In Samsung’s case, one contributor to its poor earnings quality is the gradual increase in inventory levels. The chart below shows that the inventory days stood at 47.5 days, the highest level in 18 months, at the end of the last reported quarter, ended September 30, 2011, For an electronics company, building inventory levels may signal that the business is accumulating too many products that might not find buyers, and that risk becoming obsolete as they age while sitting in warehouses. The company is also experiencing a higher level of days sales outstanding (DSO), or the number of days it takes the company to collect payment from customers. In the latest reported quarter, DSO stood at 65.5 days, setting another 18-month high. An increase in DSO and inventory days naturally leads to an increase in the cash cycle, which is currently at 76 days, exactly double the median cash cycle for the industry. The bottom line: Samsung SDI is taking twice as long to generate cash from its investments in working capital as its peers.

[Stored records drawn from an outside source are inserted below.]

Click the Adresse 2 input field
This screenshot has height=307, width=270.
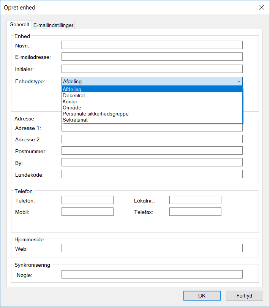(x=152, y=139)
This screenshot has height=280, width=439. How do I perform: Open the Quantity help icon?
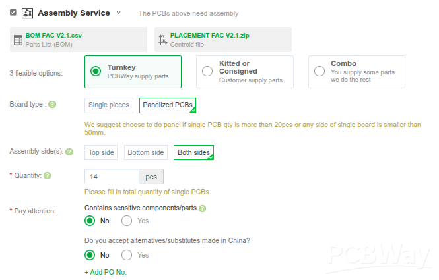[47, 176]
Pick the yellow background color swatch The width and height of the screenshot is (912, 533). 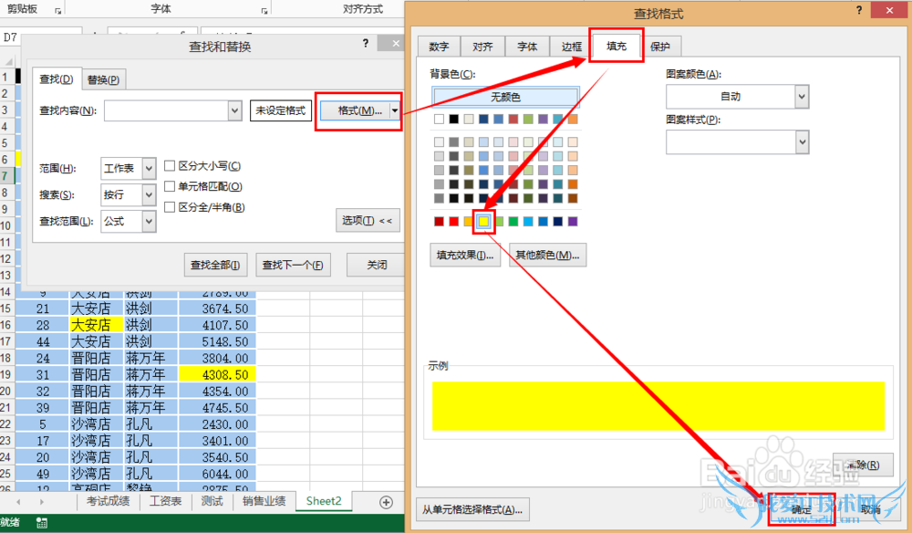tap(484, 221)
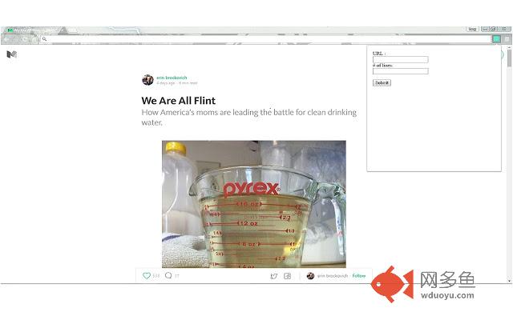Click the page vertical scrollbar
The width and height of the screenshot is (513, 320).
(509, 160)
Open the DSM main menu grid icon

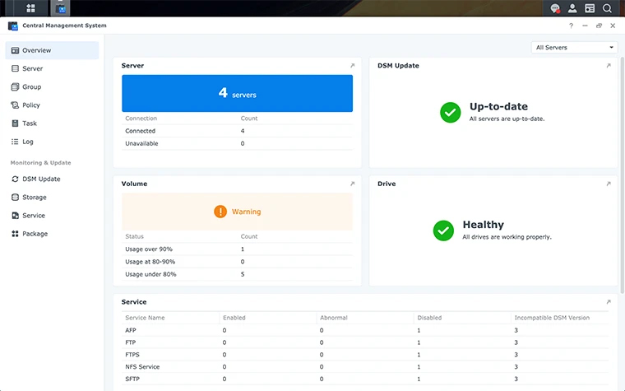[x=30, y=8]
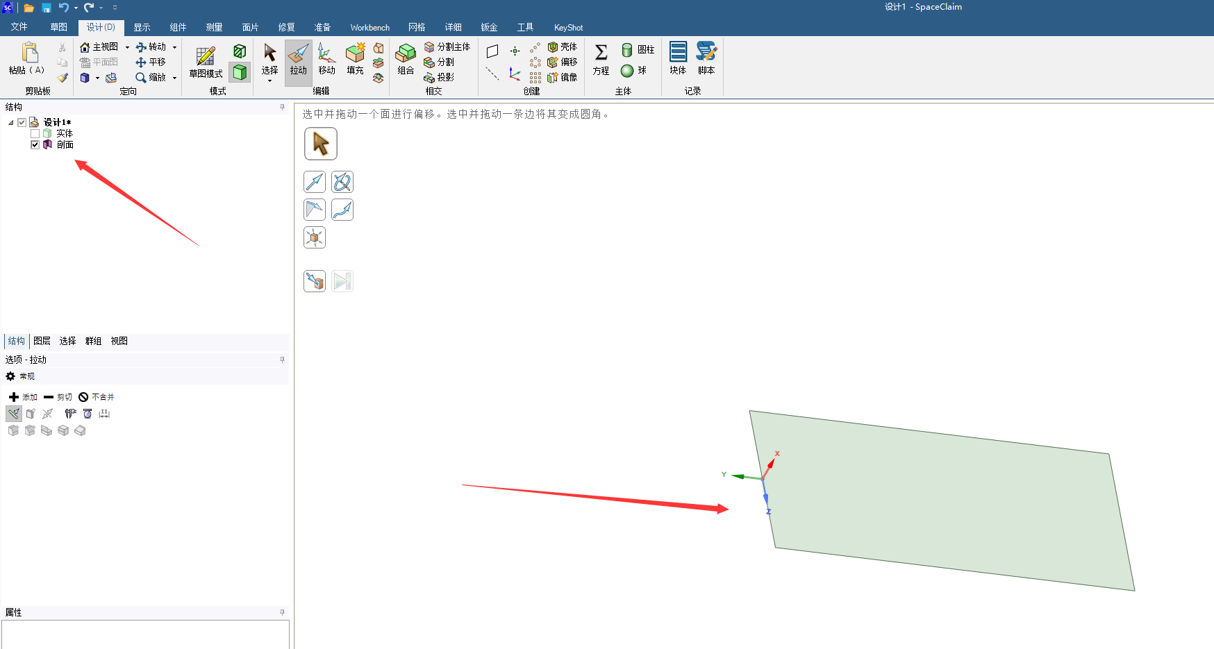Click the 剪切 (Cut) option button
The image size is (1214, 649).
coord(58,397)
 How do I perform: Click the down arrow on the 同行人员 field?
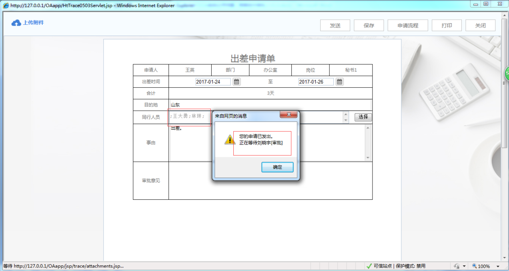[346, 121]
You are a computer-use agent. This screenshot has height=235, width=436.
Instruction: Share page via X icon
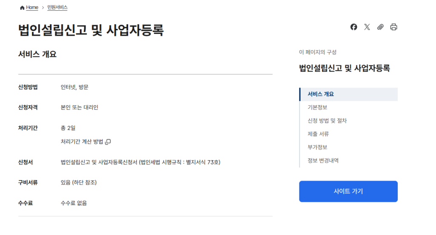click(x=367, y=27)
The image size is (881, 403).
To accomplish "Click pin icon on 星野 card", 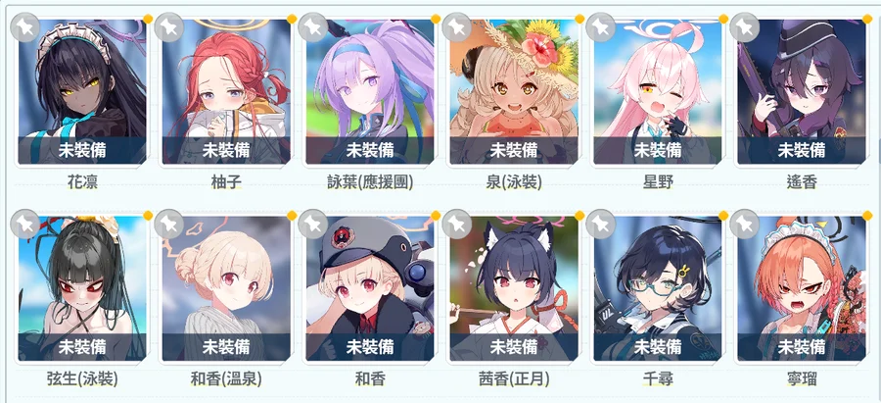I will click(600, 26).
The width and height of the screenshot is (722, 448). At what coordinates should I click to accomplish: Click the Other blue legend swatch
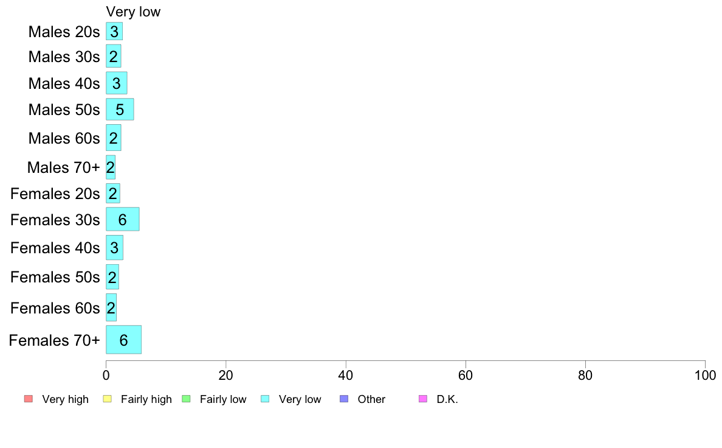(x=344, y=399)
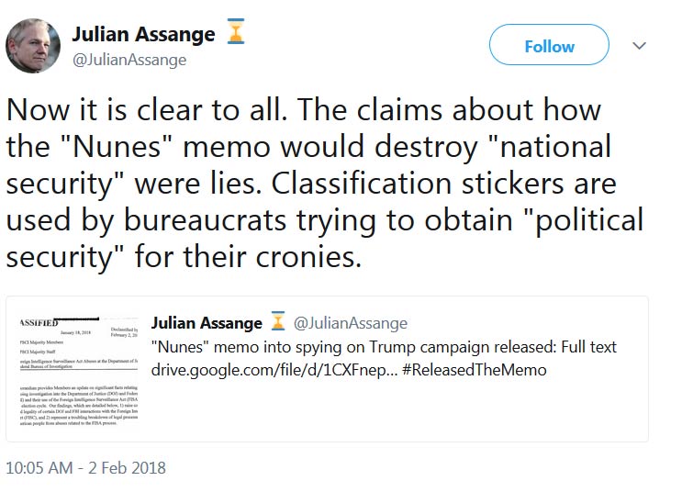682x492 pixels.
Task: Open the tweet options chevron menu
Action: click(640, 46)
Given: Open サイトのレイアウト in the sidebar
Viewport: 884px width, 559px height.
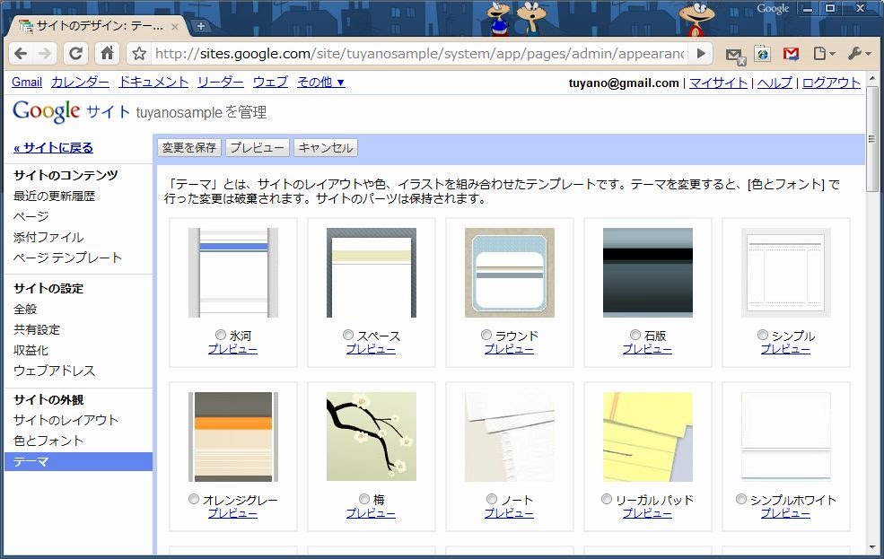Looking at the screenshot, I should tap(66, 420).
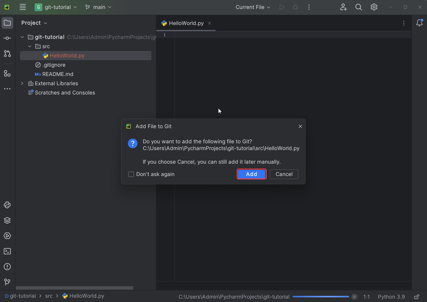The image size is (427, 302).
Task: Open the Current File run configuration dropdown
Action: pyautogui.click(x=253, y=7)
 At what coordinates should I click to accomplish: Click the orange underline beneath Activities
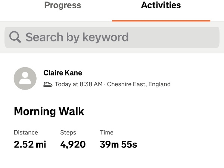pos(161,21)
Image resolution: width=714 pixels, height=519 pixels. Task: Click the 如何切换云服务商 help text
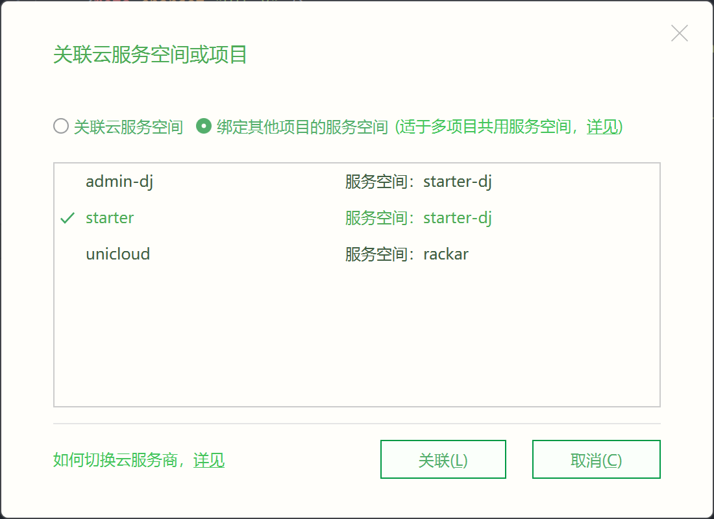coord(115,460)
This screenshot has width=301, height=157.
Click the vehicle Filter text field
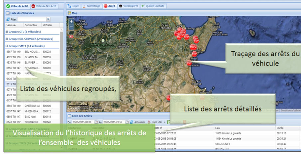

Source: Thomson ONE / StarMine
In the chart below, the red bars represent quarters in which Samsung SDI saw free cash flow (FCF) decline to a point where it was less than the the company’s net income. In fact, in each of the last four quarters, the company has reported negative and decreasing FCF levels. In the latest reported quarter, the FCF stood at -166 billion South Korean Won (KHW), the lowest mark for the company in more than two years. Earnings that are backed by weak cash flows tend to be unsustainable in the long run. Furthermore, the income statement reveals that a large part of the company’s net income comes from outside its core operations. In the chart below on the right, the yellow section of the bar represents non-operating income, and the blue section represents operating income. In the last quarter, operating income was KRW43 billion, but other, non-operating income was KRW93 billion, more than double the operating income. The greater the proportion of earnings that comes from operations, the more likely those earnings are to be sustainable.

Source: Thomson ONE / StarMine
It’s not all gloom and doom for Samsung SDI. The company is a major supplier of batteries for smartphones made by Apple and Samsung, both of which have been selling very well indeed over the course of the last year. However, as the StarMine EQ model indicates, Samsung SDI’s earnings quality is far from ideal, as the company is taking a hit on several other product lines.